● READING TEXT
----------------

How to iterate lines from a file and read fields into variables

Question

I have a file hotfix_final that looks like this:

https://download.abc.com  06/24/2019
https://download.abc.com  06/26/2019
https://download.abc.com  07/05/2019

I need to write a shell script that reads the file line by line and then takes the date that is next to the link into a variable so that I can compare it to the current date. If the dates are equal and usage_type = 4, I need the script to wget the link.

What I tried so far:

usage_type=$( cat /opt/abc/ps/usage.txt )
current_date=$( date +%x )
lines=$( wc -l /home/abc/hotfix_final | awk '{print $1}' )

count=0

while $count <= $lines; do

    hf_link=$( awk if( NR=$count ) '{print $1}' hotfix_final )
    relase_date=$( awk if( NR=$count ) '{print $2}' hotfix_final )
    count=$(( count+1 ))

----------------

● RECORD EXTRACTS
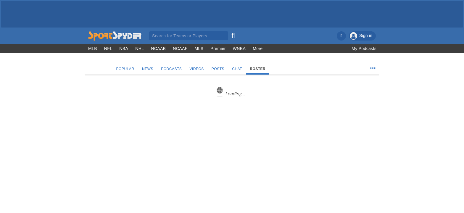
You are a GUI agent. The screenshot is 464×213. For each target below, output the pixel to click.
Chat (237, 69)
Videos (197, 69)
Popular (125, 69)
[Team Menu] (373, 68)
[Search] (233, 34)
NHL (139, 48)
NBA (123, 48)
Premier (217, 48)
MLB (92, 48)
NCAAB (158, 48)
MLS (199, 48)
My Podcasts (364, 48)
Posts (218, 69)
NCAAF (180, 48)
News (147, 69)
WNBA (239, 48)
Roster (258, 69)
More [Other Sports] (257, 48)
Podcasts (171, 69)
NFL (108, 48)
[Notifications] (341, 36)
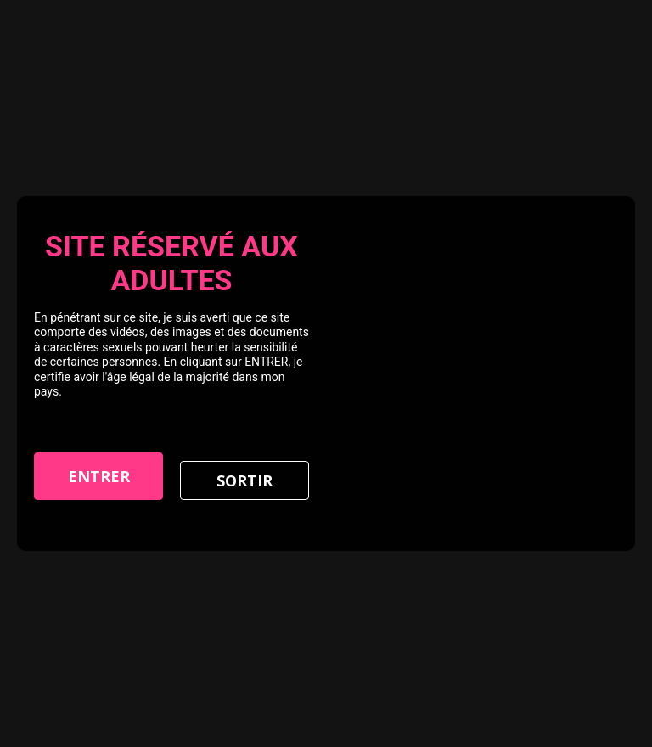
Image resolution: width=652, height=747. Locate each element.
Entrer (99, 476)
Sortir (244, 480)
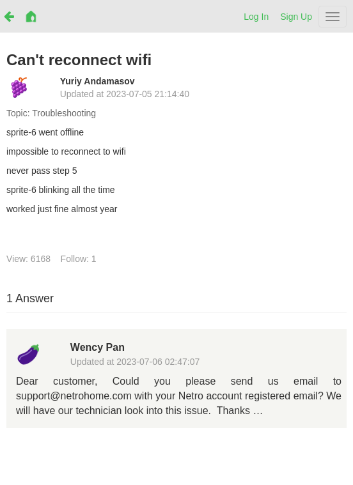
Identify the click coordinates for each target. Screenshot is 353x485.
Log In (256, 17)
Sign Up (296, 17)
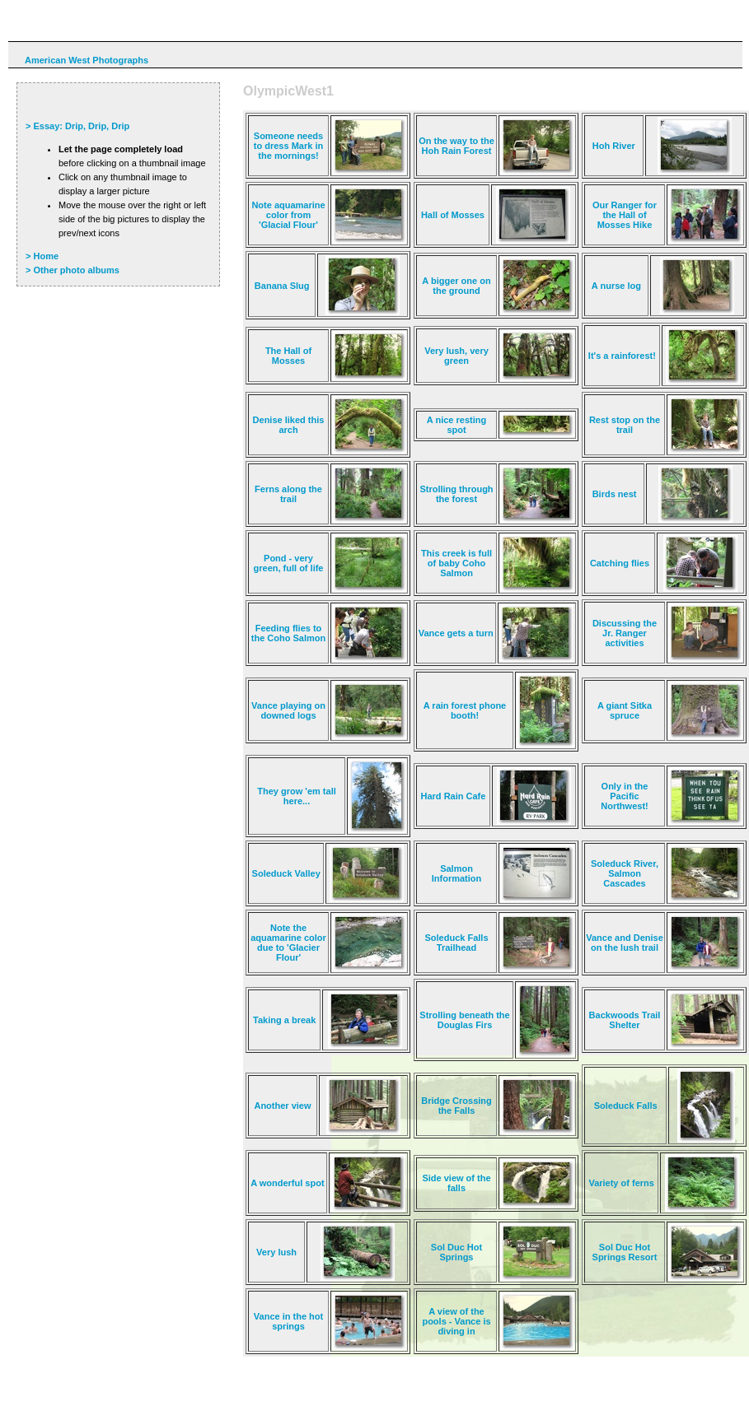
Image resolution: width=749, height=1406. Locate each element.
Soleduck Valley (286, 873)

----------------

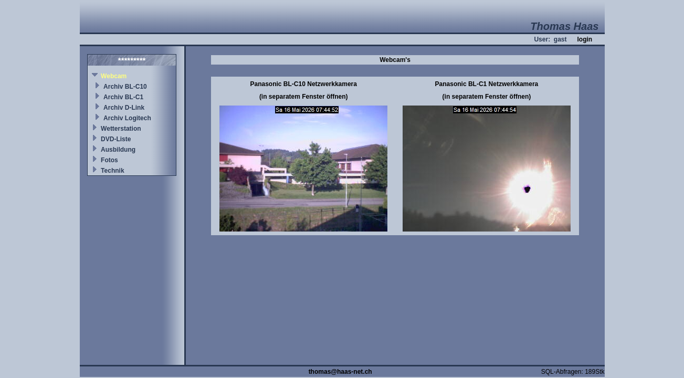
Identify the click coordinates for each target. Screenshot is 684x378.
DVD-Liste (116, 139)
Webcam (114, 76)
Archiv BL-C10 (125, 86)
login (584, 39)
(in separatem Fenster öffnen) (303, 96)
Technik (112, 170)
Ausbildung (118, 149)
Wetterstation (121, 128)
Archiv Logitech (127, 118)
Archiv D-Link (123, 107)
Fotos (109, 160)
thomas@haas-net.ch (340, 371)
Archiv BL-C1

----------------

● WRITTEN INSTRUCTION A
From the shell-script question, set down the passage from "I have a file" to "cat /opt/abc/ps/usage.txt )".
● WRITTEN INSTRUCTION B
Using the shell-script question, answer these:
(i) What is the name of the file the script needs to read line by line?
(ii) Besides the dates being equal, what condition must hold before the script downloads the link?
(iii) Which file path does the attempt read to set usage_type?

● EXERCISE RESPONSE A
I have a file hotfix_final that looks like this:

https://download.abc.com  06/24/2019
https://download.abc.com  06/26/2019
https://download.abc.com  07/05/2019

I need to write a shell script that reads the file line by line and then takes the date that is next to the link into a variable so that I can compare it to the current date. If the dates are equal and usage_type = 4, I need the script to wget the link.

What I tried so far:

usage_type=$( cat /opt/abc/ps/usage.txt )

● EXERCISE RESPONSE B
(i) hotfix_final
(ii) usage_type = 4
(iii) /opt/abc/ps/usage.txt